Wednesday, February 17, 2016

Drought, Writer's Block or Something Else?

February 11 2016
October 17, 2014

Perhaps the longest drought between writing poems since I began writing poems in 2001. Well I stopped writing poems from 1983-2000 because of my poetry writing experience at The University of Delaware where the professor gave me the "support and encouragement" to make me want to quit. If famous poet professor felt a certain way, he must be right. I was only registered for that class to improve my song writing anyway.

Poems are like dead fish when creativity dries up

The Zippers, VD, Timothy Gager, Tommy Conwell

So it's a drought, not writer's block because I've said I do not believe in writer's block---even lectured on not believing it. It's life that gets in the way, or perhaps it's your inner editor.

So there was this first time period in my life of poetry not written for a period of almost twenty years. Then in 1999, I had two children and there just wasn't enough time to write the 3000 word short stories, I'd been writing. Short poems that I could begin and end during a kid's nap seemed to kindle my need to write. Then, something happened. Doug Holder published a poem titled  "Insect".

Insect (2001)

I’d love to be a fly on the wall for that conversation
But instead I was a fly
caught on a no-pest strip
in a dirty old
kitchen in

Nifty.  Of course, the proponent of poems never being finished, just captured as various snapshots, I'd break it differently now. Perhaps like this...

Insect (2016)

I’d love to be a fly on the wall 
for that conversation
But instead I was a fly
caught on a no-pest strip
in a dirty old
kitchen in

Between 2001 and October 2014 I wrote 615 poems, and had 184 of them published. I also published two books of poetry and three chapbooks. Friends were amazed at how prolific I had become. 

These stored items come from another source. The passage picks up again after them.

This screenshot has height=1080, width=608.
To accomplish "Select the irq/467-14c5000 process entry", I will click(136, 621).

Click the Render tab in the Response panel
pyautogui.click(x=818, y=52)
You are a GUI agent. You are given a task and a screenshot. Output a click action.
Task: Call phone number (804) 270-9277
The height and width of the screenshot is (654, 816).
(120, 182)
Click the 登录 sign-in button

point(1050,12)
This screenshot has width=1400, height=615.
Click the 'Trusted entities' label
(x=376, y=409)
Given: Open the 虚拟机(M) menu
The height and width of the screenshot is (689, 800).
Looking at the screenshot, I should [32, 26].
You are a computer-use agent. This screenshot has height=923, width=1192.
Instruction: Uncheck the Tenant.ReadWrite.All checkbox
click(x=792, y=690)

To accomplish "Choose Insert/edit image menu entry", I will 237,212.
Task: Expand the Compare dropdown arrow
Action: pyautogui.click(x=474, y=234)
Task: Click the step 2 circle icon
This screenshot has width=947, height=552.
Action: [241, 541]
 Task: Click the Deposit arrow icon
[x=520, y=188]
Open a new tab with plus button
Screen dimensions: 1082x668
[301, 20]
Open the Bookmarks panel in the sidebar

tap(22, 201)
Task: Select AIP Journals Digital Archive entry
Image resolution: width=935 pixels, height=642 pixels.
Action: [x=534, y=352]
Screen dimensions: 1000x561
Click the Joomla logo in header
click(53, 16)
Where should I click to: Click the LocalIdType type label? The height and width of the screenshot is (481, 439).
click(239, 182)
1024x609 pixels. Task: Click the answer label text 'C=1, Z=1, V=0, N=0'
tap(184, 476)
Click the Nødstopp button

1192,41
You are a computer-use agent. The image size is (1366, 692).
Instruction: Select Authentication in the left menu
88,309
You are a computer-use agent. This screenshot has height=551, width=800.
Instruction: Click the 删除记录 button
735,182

So what happened between October 17, 2014 and now? I finished a novel, "The Thursday Appointments of Bill Sloan" and am about to wrap up "Grand Slam's (A Coming of Eggs Story)". See it in pictures HERE. I also decided that my poems require too much help and I doubted my ability to write them on my own, as I, as a person, feel more accomplished the less help I get. So the longer it went, the longer I was fine without writing. 
Harris Gardner, Poet and Curator of BNPMF

Then I received a call from Harris Gardner inviting me to read for Boston The National Poetry Month Festival at The Boston Public Library, which I let go to voicemail. I'd not written anything in over a year and I couldn't foresee recycling, once more, old work. The next day I returned his call with full intent of declining the reading, but a funny thing happened. As he was talking about the festival, I felt I could write some new work before the April 7-11th event. I was, as they say in poker, pot committed....even able to accept help from another poet, and I came up with the following:

Throw Questions Out in the Air like a Lasso (2016)

Hatred is a burning siren
warnings of a terrible twister

out there, it’s only one. Earth

tilled by machine We need soil,

water, fertilizer to grow a single weed

left bent. Throw questions out in the air

like a lasso. Cowboy, when the closed rope

loosens, it’s impossible for the horns to catch.


Nifty. Of course, it's short, but I've started and I am full of gratitude. Hope to see you all, out on the road.